Cahier critique 15/05/2019

“La chute” de Boris Labbé

Présenté en séance spéciale à la Semaine de la critique en 2018.

Des escouades d’oiseaux s’incrustent et se détachent d’un fond d’écran noir, ils pénètrent dans le corps d’humains qui, à leur tour, sont absorbés par de gigantesques pistils… et puis toute perspective disparaît au bénéfice d’un déroulé d’événements graphiques – un peu sur le modèle des rouleaux suspendus chinois – des plus improbables où tous les règnes arrivent et se croisent.

Tenter de donner un qualificatif à un film, en début d’article, devient aléatoire, sinon vain s’il s’agit d’une œuvre aussi déroutante et polysémique que La chute de Boris Labbé, à la fois film d’animation, essai graphique, réflexion métaphysique, œuvre picturale et poétique. Alors, pour s’immerger dans cette série de tableaux parfois fixes (dans leur cadre), souvent mobiles (également dans le cadre, mais dans les motifs aussi), le spectateur et le critique doivent mettre provisoirement leur cerveau en “sommeil” et leurs sens en éveil, faire de ces mêmes sens (l’œil, l’oreille) des chiens de chasse aptes en entrer en symbiose avec le foisonnement d’images que nous propose l’artiste-vidéaste, à la fois amateur de peinture du XVesiècle (Bosch est omniprésent) et de cinéma expérimental.

Les oiseaux qui volent dans les tableaux du haut pourraient provenir des vers exotiques et maniérés d’un Saint-John Perse, alors que les humains glabres esquissés à gros traits (de gouache) qui squattent d’abord les espaces du bas, après avoir muté par parthénogenèse visuelle de l’état de végétaux à celui d’animaux évolués, rappellent les cartoons grinçants d’un Walerian Borowczyk.

Le style d'animation développé par le film est très singulier : des motifs récurrents (oiseaux en vol, humains et végétaux en noces païennes et interrègnes foisonnants), se déploient et se métamorphosent en permanence créant une sorte d’envoûtement que la musique répétitive de Daniele Ghisi, composée à partir de données existantes de quatuors à cordes retouchés électroniquement, rend envoûtants.

Boris Labbé a voulu donner dans sa discipline, la vidéo d’animation, des équivalences plastiques à La Divine comédie de Dante (et surtout à sa première partie, L’Enfer).
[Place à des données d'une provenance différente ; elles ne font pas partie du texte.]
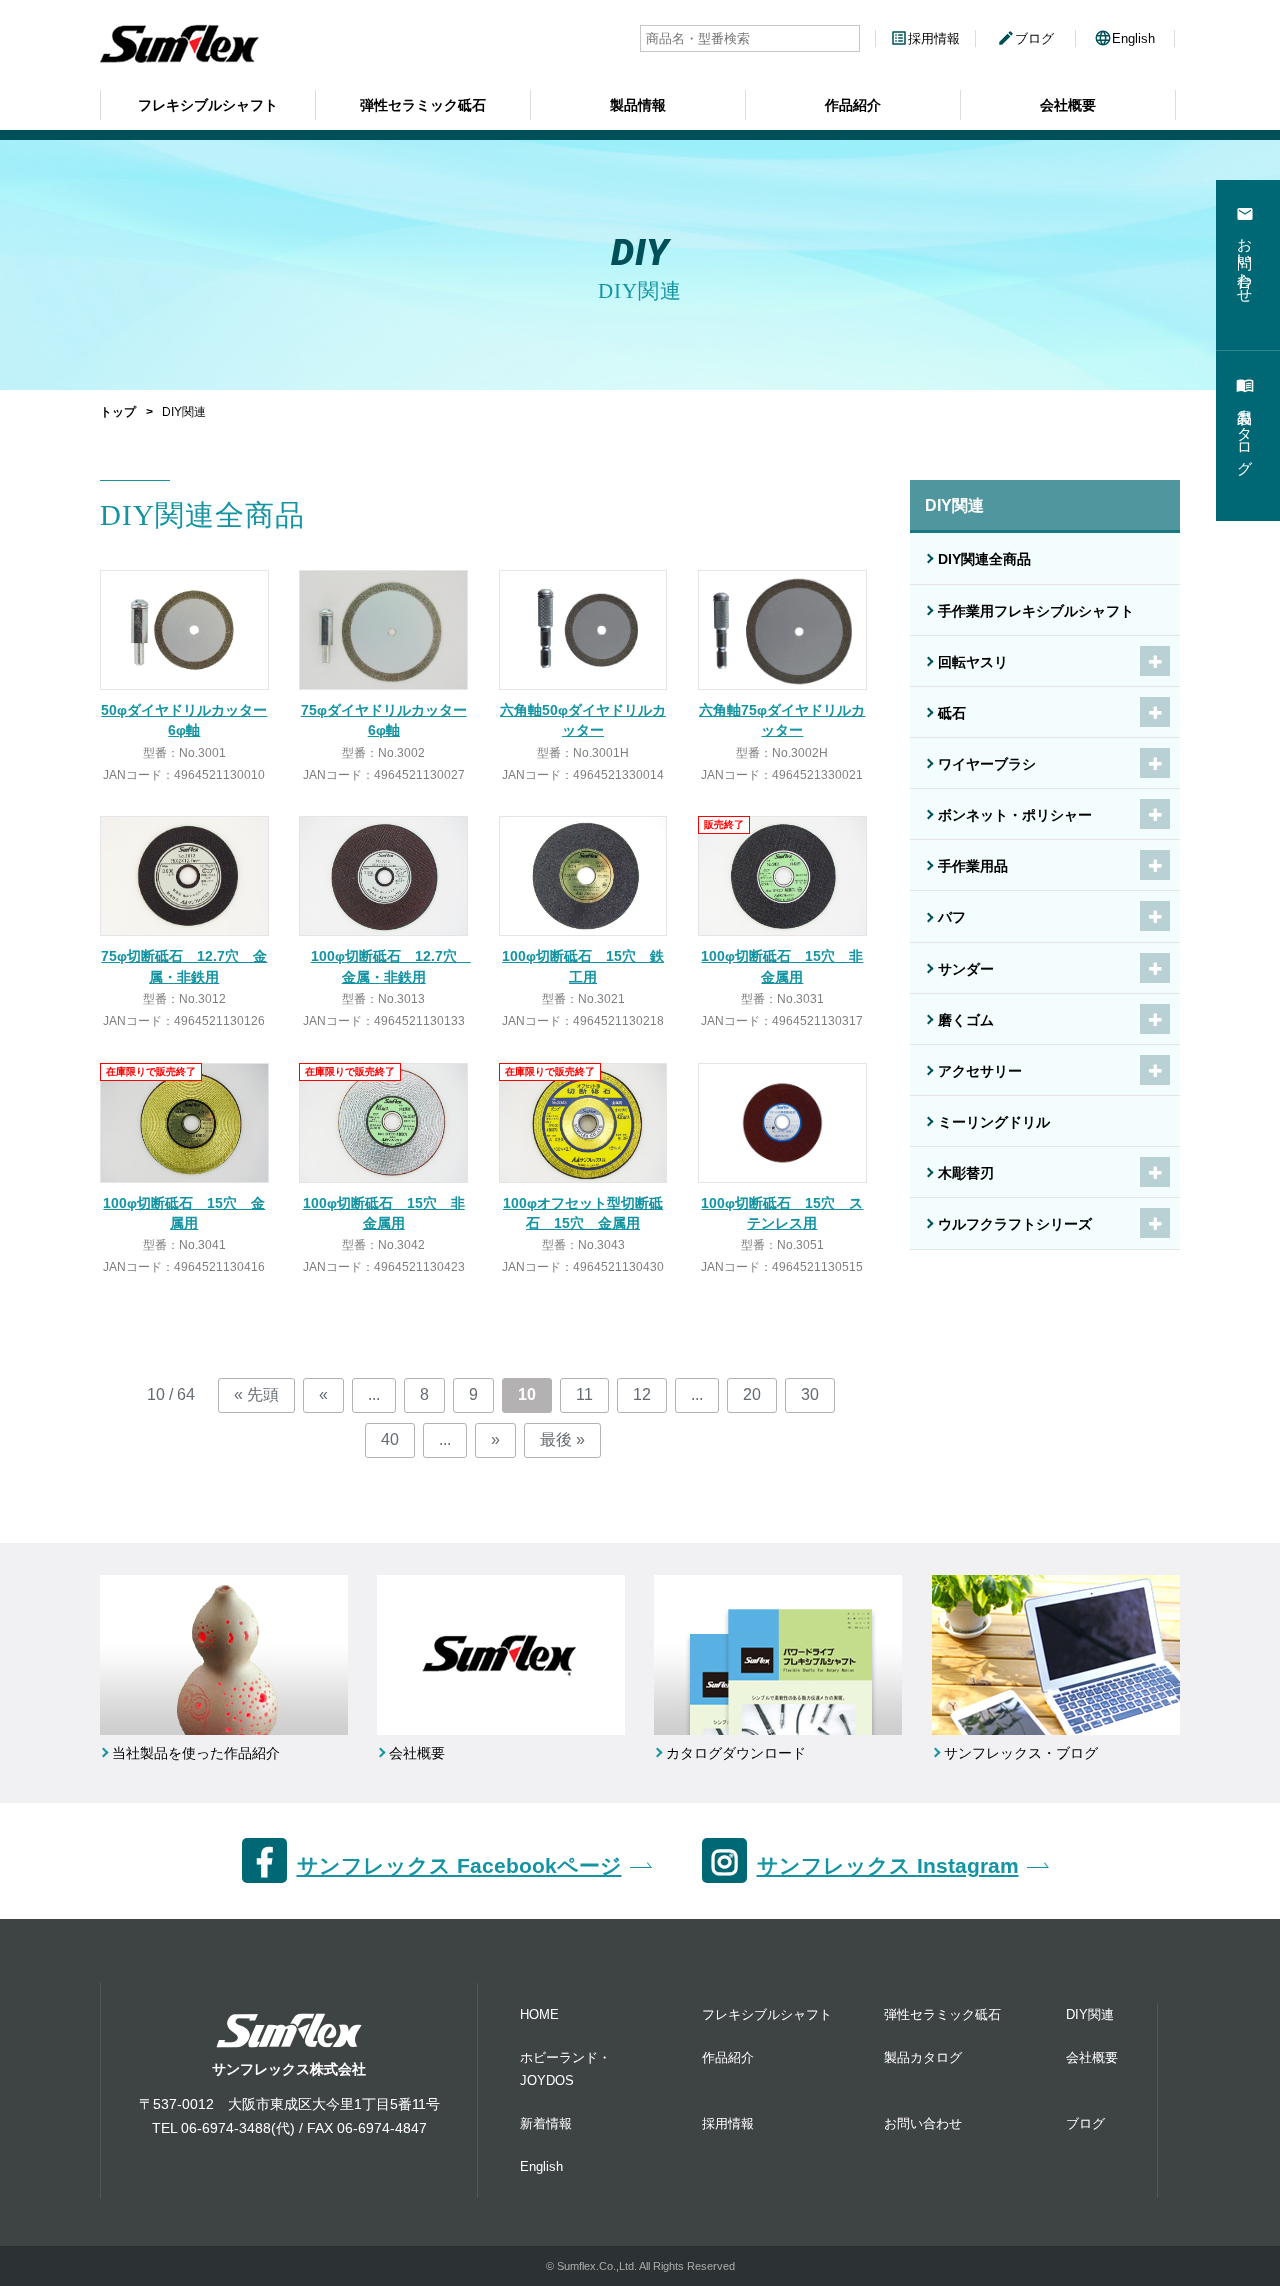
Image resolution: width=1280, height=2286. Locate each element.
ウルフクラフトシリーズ (1015, 1224)
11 (584, 1394)
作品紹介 (853, 105)
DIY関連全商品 (984, 559)
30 (810, 1394)
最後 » (562, 1439)
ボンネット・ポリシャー (1015, 815)
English (1124, 38)
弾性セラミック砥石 (423, 105)
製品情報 (638, 105)
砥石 (952, 713)
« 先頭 (256, 1394)
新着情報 (546, 2123)
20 (752, 1394)
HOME (539, 2014)
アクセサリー (980, 1071)
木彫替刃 (966, 1173)
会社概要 (1068, 105)
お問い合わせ (923, 2123)
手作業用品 (973, 866)
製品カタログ (923, 2057)
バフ (952, 917)
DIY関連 (1090, 2014)
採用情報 (925, 38)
Le premier écueil à éviter dans ce type de projet – surtout sur un laps de temps de moins d’un quart d’heure – est le recours à la narration. Ici, elle est absente si on la prend au sens premier et direct. Le cinéaste propose une série de tableaux visionnaires qui se superposent (au début), se tricotent et s’interpénètrent ensuite. Il n’y a pas de solution figurative au poème visuel de Labbé : un maelström de gouache grise qui tournoie et se dilue en spirale, débouche sur le vide et clôt le film.

Boris Labbé crée une symphonie visuelle dont la contemporanéité s’abreuve aux sources de la culture renaissante, ses longs travellings dévoilant une multitude d’actions que l’œil peine à saisir en une seule vision (un peu à l’instar du Jardin des délices de Jérôme Bosch) relancent, avec brio, la question des limites de la vision perspectiviste dans l’art contemporain. Mais, en définitive, La chute ne peut vraiment s’expérimenter qu’à la vision… bien au delà des mots qui tentent maladroitement de la décrire et de la brider.

Raphaël Bassan

Réalisation : Boris Labbé. Animation : Hugo Bravo, Boris Labbé, Armelle Mercat et Capucine Latrasse. 
Musique originale : Daniele Ghisi. Production : Sacrebleu Productions.

Avec l'aide de France 2.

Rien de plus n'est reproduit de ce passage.